> **What you are asked to do**: Whenever a line below holds the word "Events", copy that line.

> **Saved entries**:
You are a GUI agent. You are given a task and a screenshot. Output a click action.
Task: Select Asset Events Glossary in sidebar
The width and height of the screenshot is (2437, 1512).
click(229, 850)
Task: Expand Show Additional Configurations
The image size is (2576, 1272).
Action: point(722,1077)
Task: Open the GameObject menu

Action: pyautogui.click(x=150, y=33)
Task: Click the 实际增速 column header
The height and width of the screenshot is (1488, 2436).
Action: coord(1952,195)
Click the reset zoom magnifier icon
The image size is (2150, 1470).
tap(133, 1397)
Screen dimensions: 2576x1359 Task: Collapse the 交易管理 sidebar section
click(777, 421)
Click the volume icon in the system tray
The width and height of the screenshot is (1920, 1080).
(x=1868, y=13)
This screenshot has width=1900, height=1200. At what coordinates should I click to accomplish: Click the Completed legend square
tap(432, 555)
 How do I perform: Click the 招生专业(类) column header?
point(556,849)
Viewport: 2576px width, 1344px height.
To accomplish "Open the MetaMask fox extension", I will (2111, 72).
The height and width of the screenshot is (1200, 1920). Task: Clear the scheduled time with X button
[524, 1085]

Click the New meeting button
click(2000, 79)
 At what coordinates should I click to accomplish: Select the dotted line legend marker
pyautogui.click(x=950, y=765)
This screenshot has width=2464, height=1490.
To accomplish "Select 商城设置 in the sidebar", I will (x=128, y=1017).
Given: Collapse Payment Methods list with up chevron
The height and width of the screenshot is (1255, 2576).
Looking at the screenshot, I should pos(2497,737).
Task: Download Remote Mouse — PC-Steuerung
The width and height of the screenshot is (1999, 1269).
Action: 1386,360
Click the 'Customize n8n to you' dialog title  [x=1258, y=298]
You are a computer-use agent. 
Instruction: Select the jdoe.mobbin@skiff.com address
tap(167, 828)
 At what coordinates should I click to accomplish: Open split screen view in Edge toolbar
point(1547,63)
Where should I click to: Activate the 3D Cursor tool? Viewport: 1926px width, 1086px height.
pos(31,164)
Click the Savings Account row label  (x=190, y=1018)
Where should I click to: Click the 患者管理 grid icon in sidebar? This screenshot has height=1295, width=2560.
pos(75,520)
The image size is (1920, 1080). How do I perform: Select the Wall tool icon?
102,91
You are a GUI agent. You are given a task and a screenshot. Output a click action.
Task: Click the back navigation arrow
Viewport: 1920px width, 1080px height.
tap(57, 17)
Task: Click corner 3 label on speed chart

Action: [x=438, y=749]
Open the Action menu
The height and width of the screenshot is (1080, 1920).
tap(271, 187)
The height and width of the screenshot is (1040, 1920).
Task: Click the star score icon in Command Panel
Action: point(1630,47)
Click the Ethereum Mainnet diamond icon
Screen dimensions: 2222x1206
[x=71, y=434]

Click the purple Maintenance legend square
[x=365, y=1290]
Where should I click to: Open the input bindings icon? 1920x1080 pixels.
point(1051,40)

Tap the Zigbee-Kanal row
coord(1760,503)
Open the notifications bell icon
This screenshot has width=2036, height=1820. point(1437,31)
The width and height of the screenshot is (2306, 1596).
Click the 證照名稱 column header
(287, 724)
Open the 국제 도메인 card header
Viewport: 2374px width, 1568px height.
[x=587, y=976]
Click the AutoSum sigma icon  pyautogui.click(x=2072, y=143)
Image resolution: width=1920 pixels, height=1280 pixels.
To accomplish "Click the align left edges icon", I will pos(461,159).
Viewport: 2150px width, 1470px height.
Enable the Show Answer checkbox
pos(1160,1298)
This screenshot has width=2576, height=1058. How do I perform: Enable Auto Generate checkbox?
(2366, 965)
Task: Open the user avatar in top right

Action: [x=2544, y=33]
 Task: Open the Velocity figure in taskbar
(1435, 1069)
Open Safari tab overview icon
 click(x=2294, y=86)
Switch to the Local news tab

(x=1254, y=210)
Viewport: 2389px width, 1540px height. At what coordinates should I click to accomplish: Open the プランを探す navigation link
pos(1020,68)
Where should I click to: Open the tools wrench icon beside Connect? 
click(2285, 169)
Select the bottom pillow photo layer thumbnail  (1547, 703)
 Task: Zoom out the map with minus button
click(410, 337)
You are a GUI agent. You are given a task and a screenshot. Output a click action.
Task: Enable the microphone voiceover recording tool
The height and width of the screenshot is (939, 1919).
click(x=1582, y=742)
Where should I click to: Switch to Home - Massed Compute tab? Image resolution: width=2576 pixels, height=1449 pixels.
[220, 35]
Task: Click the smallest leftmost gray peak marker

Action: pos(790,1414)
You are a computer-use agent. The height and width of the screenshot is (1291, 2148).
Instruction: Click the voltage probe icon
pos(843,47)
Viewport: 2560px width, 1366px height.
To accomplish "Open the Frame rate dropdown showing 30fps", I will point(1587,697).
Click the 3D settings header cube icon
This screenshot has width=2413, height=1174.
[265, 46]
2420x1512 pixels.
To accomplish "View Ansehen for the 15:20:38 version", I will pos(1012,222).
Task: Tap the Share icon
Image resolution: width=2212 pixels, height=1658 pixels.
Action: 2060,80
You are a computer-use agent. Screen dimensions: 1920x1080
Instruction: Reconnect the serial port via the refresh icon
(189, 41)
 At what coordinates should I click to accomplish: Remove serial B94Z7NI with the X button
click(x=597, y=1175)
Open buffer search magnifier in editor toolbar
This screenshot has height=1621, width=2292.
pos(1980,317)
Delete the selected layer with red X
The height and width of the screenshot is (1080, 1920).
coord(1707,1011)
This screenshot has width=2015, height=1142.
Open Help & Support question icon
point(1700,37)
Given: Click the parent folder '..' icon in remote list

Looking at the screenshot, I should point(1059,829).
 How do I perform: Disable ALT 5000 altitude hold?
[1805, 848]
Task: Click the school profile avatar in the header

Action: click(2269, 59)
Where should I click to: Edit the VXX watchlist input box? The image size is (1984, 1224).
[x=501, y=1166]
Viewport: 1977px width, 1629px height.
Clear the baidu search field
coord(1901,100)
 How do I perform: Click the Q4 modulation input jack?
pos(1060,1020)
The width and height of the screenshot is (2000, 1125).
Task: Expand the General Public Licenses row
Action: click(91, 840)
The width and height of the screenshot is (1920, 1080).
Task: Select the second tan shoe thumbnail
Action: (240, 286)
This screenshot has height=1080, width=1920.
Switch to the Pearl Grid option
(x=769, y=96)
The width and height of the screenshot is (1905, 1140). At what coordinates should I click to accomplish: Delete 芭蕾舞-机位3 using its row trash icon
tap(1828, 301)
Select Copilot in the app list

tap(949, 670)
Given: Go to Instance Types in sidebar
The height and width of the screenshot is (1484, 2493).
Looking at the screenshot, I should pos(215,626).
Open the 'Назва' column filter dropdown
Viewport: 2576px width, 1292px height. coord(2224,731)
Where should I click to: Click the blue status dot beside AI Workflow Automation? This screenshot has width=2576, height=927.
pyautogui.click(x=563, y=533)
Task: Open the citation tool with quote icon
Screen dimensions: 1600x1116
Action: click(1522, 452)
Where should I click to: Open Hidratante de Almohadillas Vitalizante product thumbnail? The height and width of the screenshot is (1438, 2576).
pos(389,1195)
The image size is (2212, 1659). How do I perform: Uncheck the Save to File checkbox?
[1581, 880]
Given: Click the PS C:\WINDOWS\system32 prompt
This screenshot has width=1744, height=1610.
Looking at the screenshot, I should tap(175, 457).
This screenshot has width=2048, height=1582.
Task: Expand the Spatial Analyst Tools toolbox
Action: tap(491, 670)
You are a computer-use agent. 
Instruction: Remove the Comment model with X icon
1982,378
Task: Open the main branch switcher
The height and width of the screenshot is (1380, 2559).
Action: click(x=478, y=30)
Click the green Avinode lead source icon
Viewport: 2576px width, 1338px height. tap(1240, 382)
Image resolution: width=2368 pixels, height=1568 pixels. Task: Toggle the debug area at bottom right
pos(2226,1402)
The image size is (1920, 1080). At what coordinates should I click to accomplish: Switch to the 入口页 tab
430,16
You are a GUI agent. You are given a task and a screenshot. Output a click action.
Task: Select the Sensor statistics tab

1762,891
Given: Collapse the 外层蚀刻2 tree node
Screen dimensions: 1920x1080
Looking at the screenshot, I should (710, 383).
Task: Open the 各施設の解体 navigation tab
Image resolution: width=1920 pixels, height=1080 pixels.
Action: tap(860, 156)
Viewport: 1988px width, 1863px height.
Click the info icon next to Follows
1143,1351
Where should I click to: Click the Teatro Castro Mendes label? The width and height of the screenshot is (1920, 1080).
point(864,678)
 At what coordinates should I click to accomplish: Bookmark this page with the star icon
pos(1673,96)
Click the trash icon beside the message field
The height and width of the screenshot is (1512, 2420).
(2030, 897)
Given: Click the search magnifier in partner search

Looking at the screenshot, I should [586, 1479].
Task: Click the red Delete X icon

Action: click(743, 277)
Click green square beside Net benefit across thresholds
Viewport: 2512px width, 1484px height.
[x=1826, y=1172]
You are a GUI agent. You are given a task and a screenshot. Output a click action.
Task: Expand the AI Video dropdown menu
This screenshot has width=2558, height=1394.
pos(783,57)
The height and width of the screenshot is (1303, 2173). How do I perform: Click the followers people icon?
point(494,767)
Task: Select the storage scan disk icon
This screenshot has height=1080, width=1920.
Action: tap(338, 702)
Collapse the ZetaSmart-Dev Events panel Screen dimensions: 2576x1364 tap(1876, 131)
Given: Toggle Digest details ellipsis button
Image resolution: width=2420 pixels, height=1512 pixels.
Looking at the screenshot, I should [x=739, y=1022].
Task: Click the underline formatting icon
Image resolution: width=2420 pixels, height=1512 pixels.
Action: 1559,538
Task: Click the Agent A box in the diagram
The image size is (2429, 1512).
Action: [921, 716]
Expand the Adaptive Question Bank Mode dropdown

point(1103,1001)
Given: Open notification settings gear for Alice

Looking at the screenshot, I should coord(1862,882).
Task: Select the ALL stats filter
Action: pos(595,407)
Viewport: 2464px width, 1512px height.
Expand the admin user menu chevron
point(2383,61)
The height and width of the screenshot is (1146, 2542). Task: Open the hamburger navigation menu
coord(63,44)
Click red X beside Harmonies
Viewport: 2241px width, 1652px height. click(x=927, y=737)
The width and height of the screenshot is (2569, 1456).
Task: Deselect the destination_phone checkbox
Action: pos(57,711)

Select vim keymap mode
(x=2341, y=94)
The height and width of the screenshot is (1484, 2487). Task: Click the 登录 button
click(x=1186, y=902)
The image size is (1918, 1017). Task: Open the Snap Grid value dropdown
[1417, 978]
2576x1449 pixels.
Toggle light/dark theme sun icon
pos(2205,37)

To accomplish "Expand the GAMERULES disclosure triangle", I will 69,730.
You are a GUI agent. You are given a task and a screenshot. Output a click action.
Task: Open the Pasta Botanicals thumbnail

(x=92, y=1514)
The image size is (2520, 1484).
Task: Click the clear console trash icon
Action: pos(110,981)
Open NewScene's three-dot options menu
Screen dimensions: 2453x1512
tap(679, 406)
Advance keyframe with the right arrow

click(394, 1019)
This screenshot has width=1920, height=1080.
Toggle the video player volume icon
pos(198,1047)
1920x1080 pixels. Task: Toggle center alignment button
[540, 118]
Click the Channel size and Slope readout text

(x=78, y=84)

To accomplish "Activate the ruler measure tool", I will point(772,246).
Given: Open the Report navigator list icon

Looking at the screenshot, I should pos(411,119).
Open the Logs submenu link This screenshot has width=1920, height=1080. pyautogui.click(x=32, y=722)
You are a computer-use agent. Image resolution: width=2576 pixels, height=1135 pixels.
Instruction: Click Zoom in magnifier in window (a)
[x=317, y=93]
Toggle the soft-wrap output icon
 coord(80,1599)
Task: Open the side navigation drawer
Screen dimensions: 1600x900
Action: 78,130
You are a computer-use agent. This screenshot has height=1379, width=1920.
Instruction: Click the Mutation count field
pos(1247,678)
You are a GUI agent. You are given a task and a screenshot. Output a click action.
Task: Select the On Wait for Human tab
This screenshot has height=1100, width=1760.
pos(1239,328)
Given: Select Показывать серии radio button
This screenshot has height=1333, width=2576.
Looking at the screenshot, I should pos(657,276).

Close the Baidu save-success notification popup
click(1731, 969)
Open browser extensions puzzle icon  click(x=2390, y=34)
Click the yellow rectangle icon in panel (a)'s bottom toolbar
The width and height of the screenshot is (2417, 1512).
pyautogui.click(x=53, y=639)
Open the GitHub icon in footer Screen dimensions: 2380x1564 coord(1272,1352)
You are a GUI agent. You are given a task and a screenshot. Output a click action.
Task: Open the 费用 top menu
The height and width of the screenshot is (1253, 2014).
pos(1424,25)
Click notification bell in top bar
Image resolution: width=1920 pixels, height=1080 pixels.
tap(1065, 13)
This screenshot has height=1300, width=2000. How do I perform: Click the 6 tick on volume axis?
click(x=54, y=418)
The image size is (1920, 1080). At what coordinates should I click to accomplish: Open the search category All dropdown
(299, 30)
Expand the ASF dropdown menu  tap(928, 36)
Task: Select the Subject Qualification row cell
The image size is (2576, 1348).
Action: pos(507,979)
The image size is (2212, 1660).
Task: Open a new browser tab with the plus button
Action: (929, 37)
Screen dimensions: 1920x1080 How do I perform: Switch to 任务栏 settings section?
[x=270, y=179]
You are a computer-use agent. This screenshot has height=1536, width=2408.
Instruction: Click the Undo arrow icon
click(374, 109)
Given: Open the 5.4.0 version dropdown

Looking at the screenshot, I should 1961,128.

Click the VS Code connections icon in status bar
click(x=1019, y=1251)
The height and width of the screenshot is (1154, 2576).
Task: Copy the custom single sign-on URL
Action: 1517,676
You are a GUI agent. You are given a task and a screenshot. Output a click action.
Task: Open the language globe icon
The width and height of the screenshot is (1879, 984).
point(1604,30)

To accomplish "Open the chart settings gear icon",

> **Result of the exercise**:
Task: Select Asset Events Glossary in sidebar
Collapse the ZetaSmart-Dev Events panel Screen dimensions: 2576x1364 tap(1876, 131)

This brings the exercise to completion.